Z is the smallest scale and an entire layout can fit into a briefcase. Cute, but way too small for most modelers. N is next and the 2nd most popular scale. You can fit a large amount of layout into a given space, almost twice as much as HO. For years the selection in N was limited, but that has become a thing of the past. HO is the most popular scale (about 80% of the modelers choose HO) and has the widest selection of trains, track, and accessories. It takes more space than N, but is also easier to see for older eyes and easier to work with because of its larger size. O is the next scale and is usually associated with Lionel. Many people remember Lionel from their childhood, whether it be from a train around the Christmas tree or what Dad or Grandpa had.
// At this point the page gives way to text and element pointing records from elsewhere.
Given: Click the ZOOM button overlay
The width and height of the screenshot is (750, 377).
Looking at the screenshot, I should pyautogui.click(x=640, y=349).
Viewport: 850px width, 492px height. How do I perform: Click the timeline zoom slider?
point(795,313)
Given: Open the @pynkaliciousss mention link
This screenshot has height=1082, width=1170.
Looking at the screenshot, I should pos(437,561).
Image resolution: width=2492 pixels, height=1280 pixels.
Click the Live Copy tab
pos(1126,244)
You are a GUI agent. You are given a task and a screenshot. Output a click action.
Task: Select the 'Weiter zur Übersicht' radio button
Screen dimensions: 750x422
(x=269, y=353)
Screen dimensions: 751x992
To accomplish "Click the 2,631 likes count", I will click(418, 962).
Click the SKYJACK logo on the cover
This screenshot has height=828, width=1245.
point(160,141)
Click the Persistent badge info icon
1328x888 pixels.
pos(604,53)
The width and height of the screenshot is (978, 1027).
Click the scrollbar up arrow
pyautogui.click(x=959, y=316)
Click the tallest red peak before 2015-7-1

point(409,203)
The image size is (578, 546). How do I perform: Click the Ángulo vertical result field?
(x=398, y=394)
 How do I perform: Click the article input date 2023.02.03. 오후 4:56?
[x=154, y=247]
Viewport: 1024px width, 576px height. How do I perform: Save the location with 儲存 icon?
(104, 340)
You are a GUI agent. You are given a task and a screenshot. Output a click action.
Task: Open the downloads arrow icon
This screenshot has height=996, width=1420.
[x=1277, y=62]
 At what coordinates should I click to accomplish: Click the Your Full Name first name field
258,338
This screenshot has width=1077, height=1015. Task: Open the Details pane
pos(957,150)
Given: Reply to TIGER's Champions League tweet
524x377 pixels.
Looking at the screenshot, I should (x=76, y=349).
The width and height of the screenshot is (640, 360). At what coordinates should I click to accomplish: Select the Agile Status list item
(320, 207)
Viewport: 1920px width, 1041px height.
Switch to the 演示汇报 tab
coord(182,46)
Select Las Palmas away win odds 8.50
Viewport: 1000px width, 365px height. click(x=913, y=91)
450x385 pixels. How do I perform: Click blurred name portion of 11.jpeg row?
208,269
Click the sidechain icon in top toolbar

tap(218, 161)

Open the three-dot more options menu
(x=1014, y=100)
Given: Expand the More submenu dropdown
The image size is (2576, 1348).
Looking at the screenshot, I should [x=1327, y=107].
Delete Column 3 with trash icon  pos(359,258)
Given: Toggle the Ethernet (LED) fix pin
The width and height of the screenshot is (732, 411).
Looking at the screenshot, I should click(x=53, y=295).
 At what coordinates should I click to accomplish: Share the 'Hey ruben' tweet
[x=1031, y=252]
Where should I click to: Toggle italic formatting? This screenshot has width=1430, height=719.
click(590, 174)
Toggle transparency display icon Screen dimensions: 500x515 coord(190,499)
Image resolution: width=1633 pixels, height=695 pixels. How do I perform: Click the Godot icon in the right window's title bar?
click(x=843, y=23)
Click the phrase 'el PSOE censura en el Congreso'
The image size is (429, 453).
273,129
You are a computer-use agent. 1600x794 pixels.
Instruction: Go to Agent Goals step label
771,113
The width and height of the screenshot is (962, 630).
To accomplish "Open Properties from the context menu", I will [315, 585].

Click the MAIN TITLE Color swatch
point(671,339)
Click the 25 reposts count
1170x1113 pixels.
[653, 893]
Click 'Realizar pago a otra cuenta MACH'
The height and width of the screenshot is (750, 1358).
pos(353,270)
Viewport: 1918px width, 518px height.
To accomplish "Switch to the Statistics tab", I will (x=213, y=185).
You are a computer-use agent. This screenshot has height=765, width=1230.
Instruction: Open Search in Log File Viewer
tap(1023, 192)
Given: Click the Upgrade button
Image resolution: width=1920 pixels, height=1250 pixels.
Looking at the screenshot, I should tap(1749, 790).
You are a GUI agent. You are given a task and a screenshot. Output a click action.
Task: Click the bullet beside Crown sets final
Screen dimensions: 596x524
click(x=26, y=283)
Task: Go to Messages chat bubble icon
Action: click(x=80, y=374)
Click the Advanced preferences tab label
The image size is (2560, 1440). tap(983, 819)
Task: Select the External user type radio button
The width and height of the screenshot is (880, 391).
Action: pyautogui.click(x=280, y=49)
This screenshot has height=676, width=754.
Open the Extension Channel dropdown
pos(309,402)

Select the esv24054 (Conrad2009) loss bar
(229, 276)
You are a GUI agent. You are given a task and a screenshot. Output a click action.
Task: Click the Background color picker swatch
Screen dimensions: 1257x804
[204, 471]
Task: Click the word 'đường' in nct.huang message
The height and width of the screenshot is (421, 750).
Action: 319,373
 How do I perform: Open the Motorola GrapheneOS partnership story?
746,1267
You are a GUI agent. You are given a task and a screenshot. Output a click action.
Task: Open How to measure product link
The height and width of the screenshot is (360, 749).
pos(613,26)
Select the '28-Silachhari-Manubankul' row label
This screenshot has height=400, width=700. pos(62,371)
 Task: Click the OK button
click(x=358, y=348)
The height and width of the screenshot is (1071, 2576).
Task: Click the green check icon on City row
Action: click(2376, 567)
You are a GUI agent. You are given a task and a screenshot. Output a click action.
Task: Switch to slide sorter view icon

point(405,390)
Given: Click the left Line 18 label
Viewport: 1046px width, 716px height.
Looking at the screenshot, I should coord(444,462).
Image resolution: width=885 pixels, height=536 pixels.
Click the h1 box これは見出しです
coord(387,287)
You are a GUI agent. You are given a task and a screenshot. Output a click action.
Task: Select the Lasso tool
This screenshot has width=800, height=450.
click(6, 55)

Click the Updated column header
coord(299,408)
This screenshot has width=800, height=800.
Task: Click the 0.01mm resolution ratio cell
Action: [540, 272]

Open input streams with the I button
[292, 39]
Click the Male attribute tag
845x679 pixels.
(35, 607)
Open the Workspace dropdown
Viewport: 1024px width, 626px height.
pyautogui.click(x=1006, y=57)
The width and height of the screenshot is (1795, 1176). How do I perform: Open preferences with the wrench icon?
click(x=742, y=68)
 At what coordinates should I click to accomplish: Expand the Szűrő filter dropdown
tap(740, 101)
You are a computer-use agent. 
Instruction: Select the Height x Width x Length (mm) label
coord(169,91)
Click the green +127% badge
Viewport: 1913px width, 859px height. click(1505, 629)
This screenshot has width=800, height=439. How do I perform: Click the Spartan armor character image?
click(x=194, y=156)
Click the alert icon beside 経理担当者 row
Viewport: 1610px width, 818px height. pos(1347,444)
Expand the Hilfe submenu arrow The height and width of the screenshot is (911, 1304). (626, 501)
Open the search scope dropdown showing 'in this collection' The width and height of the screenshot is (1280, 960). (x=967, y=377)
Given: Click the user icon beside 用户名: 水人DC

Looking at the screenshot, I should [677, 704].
It requires much more space, but has many fun and unique operating accessories. Lastly we have G scale, which is most commonly associated with garden railroads (the G moniker is just coincidence and has nothing to do with gardens). This is the large scale you commonly see outdoors. It requires a LOT of space but is extremely beautiful and can be finely detailed.
So scale selection really comes down to how much space you have and what size do you like to work with. Next month we will talk more about what scale means as well as your options for track.
“High ball is an old time reference to a signal used to tell train crews it was ok to leave and the track was clear ahead. There was a pole with a ball and when the ball was raised to the top it was called a high ball and the train would leave.”